Découverte d’un réseau international de violence sexuelle au Royaume-Uni

Une enquête menée par la National Crime Agency (NCA) britannique a révélé l’existence d’un réseau international d’hommes soupçonnés de droguer et violer des femmes. Huit personnes ont été arrêtées à la suite de ces investigations, qui rappellent les atrocités de l’affaire Pelicot, où des actes similaires avaient été perpétrés sur une longue période.

EN BREF

  • Huit individus interpellés pour leur implication dans un réseau international de viols.
  • L’enquête a révélé 270 suspects utilisant une plateforme en ligne pour organiser des agressions.
  • Les autorités collaborent avec plusieurs pays pour démanteler ce réseau.

Les révélations ont été faites ce jeudi 2 juillet, à la suite d’un signalement effectué par des journalistes allemands en 2025. La NCA a précisé que le réseau, qui s’étend dans des dizaines de pays à travers le monde, utilise des technologies avancées pour échanger des informations et organiser des agressions sexuelles.

Nigel Leary, directeur adjoint de la NCA, a souligné que ces crimes ne peuvent plus être considérés comme des actes isolés. Ils sont, au contraire, devenus de plus en plus organisés.
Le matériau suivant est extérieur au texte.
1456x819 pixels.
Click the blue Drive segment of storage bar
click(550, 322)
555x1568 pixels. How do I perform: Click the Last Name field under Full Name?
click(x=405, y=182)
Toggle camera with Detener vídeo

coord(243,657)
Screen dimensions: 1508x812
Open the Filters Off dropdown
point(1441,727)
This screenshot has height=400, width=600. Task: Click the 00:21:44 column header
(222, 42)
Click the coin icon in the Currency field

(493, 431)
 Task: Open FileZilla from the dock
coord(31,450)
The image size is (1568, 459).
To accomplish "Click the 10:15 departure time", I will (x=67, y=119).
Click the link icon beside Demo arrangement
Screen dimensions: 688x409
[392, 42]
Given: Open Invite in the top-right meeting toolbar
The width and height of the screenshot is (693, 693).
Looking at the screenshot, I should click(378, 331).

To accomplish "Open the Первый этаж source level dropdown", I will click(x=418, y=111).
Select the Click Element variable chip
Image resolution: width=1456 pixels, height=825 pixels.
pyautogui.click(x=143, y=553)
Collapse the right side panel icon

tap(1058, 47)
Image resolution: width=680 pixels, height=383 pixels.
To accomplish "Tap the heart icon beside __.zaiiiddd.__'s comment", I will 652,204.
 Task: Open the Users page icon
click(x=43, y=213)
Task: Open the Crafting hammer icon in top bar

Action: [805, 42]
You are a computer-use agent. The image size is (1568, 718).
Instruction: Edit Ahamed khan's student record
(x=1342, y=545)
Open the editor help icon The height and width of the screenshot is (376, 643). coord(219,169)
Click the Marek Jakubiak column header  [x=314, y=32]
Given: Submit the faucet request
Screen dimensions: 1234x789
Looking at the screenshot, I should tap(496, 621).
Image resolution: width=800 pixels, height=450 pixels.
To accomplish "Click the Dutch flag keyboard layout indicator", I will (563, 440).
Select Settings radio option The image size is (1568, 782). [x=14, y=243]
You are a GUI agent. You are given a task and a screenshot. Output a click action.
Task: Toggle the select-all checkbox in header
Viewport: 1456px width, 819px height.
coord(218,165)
Selon lui, la plupart des agressions sont commises par des partenaires ou des conjoints, souvent sous-détectées et sous-signalées, car les victimes peuvent ne pas se souvenir des faits en raison de la sédation.

« L’ampleur de ce que nous avons constaté jusqu’à présent est profondément préoccupante », a-t-il déclaré lors d’une interview à BBC Radio 4. Cette enquête met en lumière une réalité troublante : les agressions sexuelles sont désormais orchestrées par des réseaux structurés qui profitent des technologies modernes pour cibler leurs victimes.

À ce jour, la NCA a ouvert quatorze enquêtes et a identifié huit victimes qui ont été prises en charge. En parallèle, des éléments de preuve ont été transmis à plusieurs services de police et autorités judiciaires à l’étranger, dans le but de démanteler ce réseau international.

Des enquêteurs venus de divers pays, notamment du Brésil, du Canada, de France, de Hongrie, des Pays-Bas, d’Espagne et des États-Unis, se sont réunis à Londres la semaine dernière. Cette coopération internationale vise à partager des informations cruciales sur les suspects, les victimes et les groupes actifs en ligne.

Cette affaire souligne l’importance d’une réponse coordonnée face à des crimes de cette nature, où les frontières nationales ne doivent pas constituer un obstacle à la justice. La NCA appelle à une vigilance accrue de la part des autorités et du public pour lutter contre ces réseaux criminels qui exploitent les vulnérabilités des personnes.

Les prochaines étapes de l’enquête seront déterminantes pour comprendre l’ampleur de ce réseau et identifier d’autres suspects. La NCA continue d’inviter toute personne ayant des informations à se manifester, car chaque détail peut contribuer à faire avancer la lutte contre ce fléau.